Le 21 février 1431 s’ouvre à Rouen le procès de Jeanne d’Arc. Le texte intégral du procès a été élaboré à partir des actes authentiques (les minutes). L’avocat et écrivain Jacques Trémolet de Villers est connu pour avoir plaidé de nombreuses affaires médiatiques à caractère politique. Il décrypte les audiences et nous livre son commentaire, jour après jour, du procès de Jeanne d’Arc.
Née vers 1412 à Domrémy, « la Pucelle d’Orléans » avait conduit victorieusement les troupes françaises contre les armées anglaises et ainsi rendu possible le sacre du roi Charles VII à Reims. Mais capturée par les Bourguignons, elle est vendue aux Anglais et emprisonnée dans d’indignes conditions de détention. Elle est enchaînée jour et nuit, défend sa vertu face aux geôliers anglais, est privée de sa messe quotidienne… S’ouvre alors un procès en hérésie conduit par Pierre Cauchon, évêque de Beauvais et ancien recteur de l’université de Paris.
Dès sa première parole, cette jeune fille de 19 ans, seule à la barre, « prend la main » sur le procès. Les fers aux pieds, elle déjoue aisément les pièges d’une cinquantaine d’évêques, professeurs et docteurs de l’Université de Paris. Par la force de sa sincérité, elle déstabilise ses juges et même Cauchon, aveuglé de vanité.
Ses répliques sont restées célèbres. Lorsqu’on lui demande si elle est « dans la grâce de Dieu », elle répond avec majesté « Si je n’y suis, Dieu m’y mette ; et si j’y suis, Dieu m’y tienne ». On ne peut qu’admirer la beauté de la langue qu’elle emploie. Jeanne apparait ainsi dans toute sa vivacité, son charme et son audace.
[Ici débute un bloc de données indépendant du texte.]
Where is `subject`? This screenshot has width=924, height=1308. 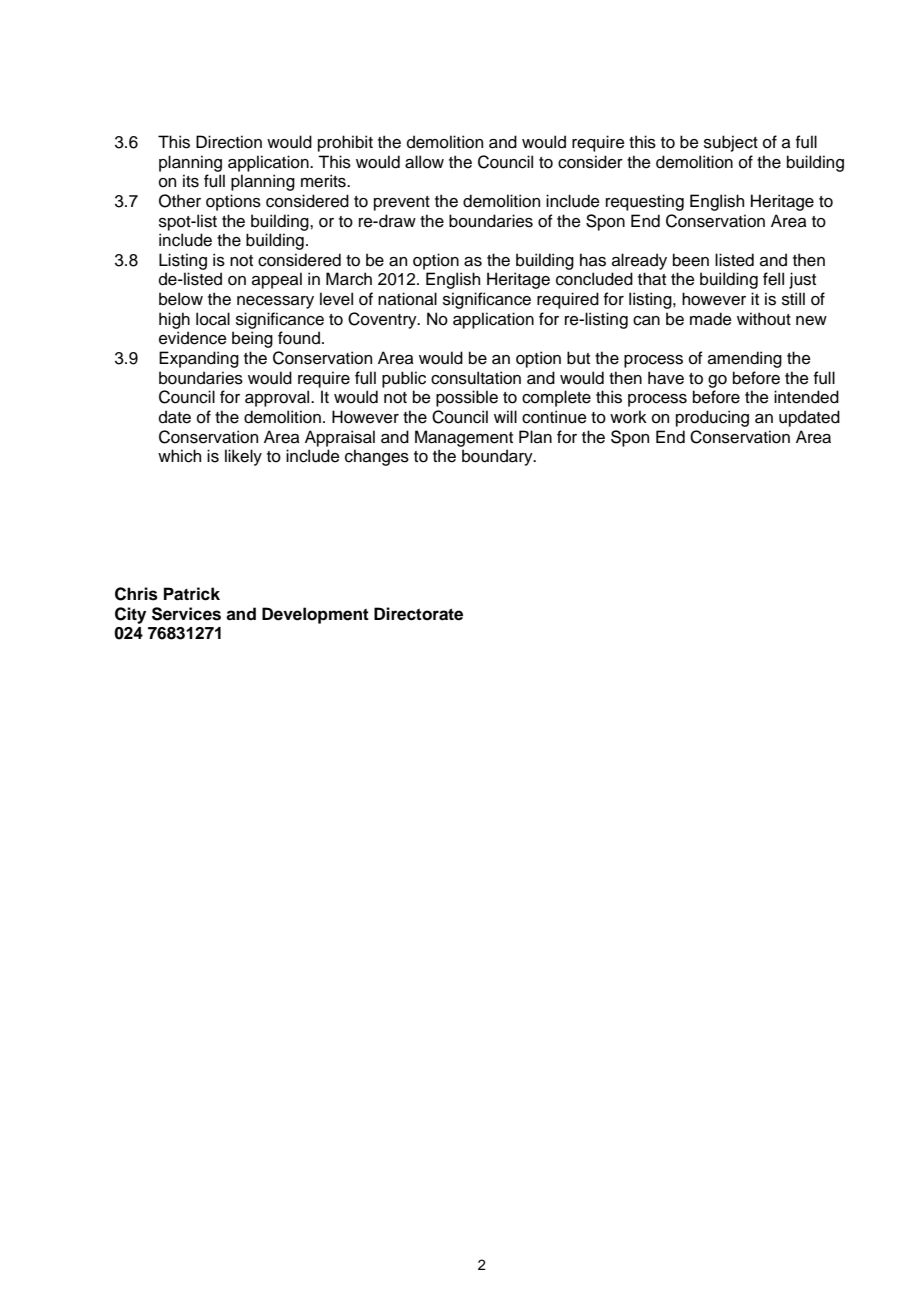 subject is located at coordinates (731, 143).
On reste souvent stupéfait face à la profondeur mystique de ses réponses.
Malgré sa défense, à la fin de ce procès entaché de nombreuses irrégularités, elle sera condamnée à être brûlée vive le 30 mai 1431. Mais elle sera réhabilitée par un nouveau procès en 1456, avant d’être canonisée en 1920.
Jacques Trémolet de Villers commente le procès avec sa compétence d’avocat pénaliste. Il analyse la stratégie des juges et les manoeuvres des interrogateurs. Il explique la ligne de défense inspirée de l’accusée. Le résultat est saisissant. On découvre la tension tragique de ce procès politique. Les lumineuses réponses de Jeanne éclairent notre époque obscure. Pour Jacques Trémolet de Villers, il n’y a qu’une seule explication : Jeanne est guidée par les voix de Sainte Catherine et de Sainte Marguerite. Il révèle ainsi qu’ “elle est naturelle jusque dans le surnaturel”.
Kristol Séhec
Jeanne d’Arc, Le procès de Rouen, lu et commenté par Jacques Trémolet de Villers, Éditeur Les Belles Lettres, 320 pages, 24,90 euros.